Task prompt: Extract, from the listing that follows, each line containing the word "agent".

------ Records for the task

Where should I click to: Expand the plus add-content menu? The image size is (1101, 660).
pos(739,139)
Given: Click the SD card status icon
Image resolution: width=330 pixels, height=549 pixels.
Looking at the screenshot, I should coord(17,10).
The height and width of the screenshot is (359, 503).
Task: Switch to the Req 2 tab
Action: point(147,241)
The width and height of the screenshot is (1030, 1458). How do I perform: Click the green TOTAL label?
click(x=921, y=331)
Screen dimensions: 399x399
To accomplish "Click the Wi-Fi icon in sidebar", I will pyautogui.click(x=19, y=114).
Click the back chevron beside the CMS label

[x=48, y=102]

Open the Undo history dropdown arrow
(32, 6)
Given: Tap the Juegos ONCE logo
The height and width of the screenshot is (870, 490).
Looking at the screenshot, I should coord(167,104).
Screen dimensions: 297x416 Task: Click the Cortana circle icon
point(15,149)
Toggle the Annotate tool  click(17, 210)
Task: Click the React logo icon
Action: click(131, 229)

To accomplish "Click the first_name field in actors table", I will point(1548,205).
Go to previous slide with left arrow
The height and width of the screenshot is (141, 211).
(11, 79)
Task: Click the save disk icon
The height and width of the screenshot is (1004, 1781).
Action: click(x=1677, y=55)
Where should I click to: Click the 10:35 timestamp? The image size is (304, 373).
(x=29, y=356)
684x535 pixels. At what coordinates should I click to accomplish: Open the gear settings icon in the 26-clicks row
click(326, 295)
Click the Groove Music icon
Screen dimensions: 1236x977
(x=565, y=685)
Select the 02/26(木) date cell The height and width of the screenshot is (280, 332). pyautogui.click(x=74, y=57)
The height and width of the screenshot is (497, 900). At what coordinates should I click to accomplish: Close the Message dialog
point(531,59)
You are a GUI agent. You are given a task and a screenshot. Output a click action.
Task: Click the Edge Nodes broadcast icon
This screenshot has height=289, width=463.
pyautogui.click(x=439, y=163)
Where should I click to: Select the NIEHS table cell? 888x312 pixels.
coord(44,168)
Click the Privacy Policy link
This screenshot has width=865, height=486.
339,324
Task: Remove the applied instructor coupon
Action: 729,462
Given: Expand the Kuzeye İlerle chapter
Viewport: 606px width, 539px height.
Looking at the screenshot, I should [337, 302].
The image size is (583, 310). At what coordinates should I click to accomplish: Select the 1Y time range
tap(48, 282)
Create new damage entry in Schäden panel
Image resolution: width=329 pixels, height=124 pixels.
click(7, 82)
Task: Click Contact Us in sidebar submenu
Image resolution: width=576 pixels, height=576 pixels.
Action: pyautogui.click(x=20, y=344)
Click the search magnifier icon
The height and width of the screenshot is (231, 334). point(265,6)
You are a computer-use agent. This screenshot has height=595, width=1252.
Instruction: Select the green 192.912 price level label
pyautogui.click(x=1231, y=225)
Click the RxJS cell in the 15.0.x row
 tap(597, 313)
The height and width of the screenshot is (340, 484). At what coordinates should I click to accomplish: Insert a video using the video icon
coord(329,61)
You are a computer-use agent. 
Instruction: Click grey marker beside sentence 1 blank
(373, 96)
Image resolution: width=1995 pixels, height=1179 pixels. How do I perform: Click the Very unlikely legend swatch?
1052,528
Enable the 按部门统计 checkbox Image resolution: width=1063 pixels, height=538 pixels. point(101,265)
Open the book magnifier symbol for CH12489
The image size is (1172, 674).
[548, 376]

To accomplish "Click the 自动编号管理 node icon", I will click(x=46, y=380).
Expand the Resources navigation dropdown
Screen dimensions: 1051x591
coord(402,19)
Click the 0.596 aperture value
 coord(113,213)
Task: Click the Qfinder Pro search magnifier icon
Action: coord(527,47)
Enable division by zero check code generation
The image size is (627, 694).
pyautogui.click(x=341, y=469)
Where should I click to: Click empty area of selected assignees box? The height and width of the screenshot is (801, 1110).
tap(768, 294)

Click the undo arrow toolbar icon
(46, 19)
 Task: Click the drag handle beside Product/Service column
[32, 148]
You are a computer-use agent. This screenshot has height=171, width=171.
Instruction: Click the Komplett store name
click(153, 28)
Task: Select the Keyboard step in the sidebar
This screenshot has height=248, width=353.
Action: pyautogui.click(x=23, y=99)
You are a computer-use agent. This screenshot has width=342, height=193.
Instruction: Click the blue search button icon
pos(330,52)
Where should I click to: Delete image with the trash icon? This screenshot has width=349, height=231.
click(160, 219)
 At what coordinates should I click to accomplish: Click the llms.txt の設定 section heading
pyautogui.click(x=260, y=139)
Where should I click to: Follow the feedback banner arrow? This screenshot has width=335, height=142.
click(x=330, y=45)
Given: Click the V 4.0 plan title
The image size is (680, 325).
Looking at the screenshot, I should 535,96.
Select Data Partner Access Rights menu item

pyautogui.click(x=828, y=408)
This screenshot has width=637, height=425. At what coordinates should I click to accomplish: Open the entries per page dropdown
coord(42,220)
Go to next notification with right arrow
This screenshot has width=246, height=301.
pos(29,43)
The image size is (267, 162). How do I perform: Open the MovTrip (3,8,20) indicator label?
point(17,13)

------------

Result for this task:
You are a GUI agent. You are given a task and a screenshot. Output a click action.
You are a computer-use agent. This screenshot has height=595, width=1252.
You are a computer-use agent. 
You are a computer-use agent. This screenshot has height=171, width=171.
You are a computer-use agent. This screenshot has width=342, height=193.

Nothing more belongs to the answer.